Author(s): Antoniucci DM, Vittinghoff E, Blackwell T, Black DM, Sellmeyer DE

Affiliation(s): Division of Endocrinology, Department of Medicine, University of California, San Francisco, California 94143, USA. dantoniucci@psg.ucsf.edu

Publication date & source: 2005-08, J Clin Endocrinol Metab., 90(8):4566-72. Epub 2005 May 17.

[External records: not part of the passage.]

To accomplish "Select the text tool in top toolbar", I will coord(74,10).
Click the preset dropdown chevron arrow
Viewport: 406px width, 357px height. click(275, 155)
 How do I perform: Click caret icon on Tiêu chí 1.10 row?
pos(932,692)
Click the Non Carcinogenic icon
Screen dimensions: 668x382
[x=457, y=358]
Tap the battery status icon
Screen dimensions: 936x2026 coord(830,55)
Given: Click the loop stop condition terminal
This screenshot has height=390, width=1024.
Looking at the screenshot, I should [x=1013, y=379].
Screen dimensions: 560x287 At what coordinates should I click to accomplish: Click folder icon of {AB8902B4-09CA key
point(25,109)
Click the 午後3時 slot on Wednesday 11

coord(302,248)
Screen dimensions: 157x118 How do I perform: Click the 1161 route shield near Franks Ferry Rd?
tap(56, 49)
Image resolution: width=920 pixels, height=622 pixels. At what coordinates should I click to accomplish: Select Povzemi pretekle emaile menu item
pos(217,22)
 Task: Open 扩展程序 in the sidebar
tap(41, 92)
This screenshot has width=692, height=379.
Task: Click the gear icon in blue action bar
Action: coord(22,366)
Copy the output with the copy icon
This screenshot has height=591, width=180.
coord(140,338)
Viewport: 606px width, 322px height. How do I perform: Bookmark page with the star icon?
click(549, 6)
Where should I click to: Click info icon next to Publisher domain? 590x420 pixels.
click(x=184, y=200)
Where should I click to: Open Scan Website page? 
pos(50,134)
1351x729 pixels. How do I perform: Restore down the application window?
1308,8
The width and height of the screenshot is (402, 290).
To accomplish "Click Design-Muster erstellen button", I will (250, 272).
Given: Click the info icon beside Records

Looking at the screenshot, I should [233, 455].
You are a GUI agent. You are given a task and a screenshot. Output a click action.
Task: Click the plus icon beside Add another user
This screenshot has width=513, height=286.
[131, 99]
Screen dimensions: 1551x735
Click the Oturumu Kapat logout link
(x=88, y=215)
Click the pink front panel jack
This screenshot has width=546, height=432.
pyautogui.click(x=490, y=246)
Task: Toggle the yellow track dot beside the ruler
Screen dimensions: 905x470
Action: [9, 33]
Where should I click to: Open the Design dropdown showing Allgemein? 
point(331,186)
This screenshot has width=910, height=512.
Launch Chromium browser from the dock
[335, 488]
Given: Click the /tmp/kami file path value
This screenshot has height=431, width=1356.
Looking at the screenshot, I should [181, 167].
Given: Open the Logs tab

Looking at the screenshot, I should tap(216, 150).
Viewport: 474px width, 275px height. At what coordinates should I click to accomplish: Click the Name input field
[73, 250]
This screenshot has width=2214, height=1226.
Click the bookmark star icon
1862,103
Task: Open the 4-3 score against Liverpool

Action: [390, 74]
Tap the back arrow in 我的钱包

Publication type: Clinical Trial; Multicenter Study; Randomized Controlled Trial

CONTEXT: Vitamin D insufficiency and osteoporosis are common and often coexist in postmenopausal women. OBJECTIVE: The objective of this study was to test whether the presence of vitamin D insufficiency at the initiation of raloxifene therapy affected the subsequent response of bone mineral density (BMD). DESIGN, SETTING, AND PARTICIPANTS: We studied 7522 postmenopausal participants of the Multiple Outcomes of Raloxifene Evaluation, a placebo-controlled trial of the effects of raloxifene on BMD and fracture. INTERVENTION: After enrollment, all participants began daily supplements of 500 mg calcium and 400-600 IU cholecalciferol; 1 month later, women were randomly assigned to placebo or raloxifene. MAIN OUTCOME MEASURE: Serum levels of vitamin D [25-hydroxy vitamin D (25OHD)] were measured at enrollment, randomization, and 6 months later. We categorized participants' vitamin D status (deficient, insufficient, or sufficient) based on their randomization 25OHD level. We estimated the effects of treatment on BMD within these subgroups using linear regression models. RESULTS: At enrollment, 3.2% of participants were vitamin D deficient, and 51.8% were insufficient; after 7 months of cholecalciferol supplementation, 0.2% of all participants remained D deficient, and 23.6% remained insufficient. The effects of raloxifene on hip and spine BMD did not vary by vitamin D status at randomization (P = 0.08 and P = 0.7, respectively). CONCLUSION: We conclude that vitamin D status at initiation of raloxifene therapy does not affect the subsequent BMD response when coadministered with cholecalciferol and calcium. After 7 months of cholecalciferol therapy, very few women continued to have 25OHD levels in the deficient range; however, 25OHD levels remained suboptimal in nearly one fourth of the cohort. Additional research is needed to determine whether these observations can be generalized to other antiresorptive agents.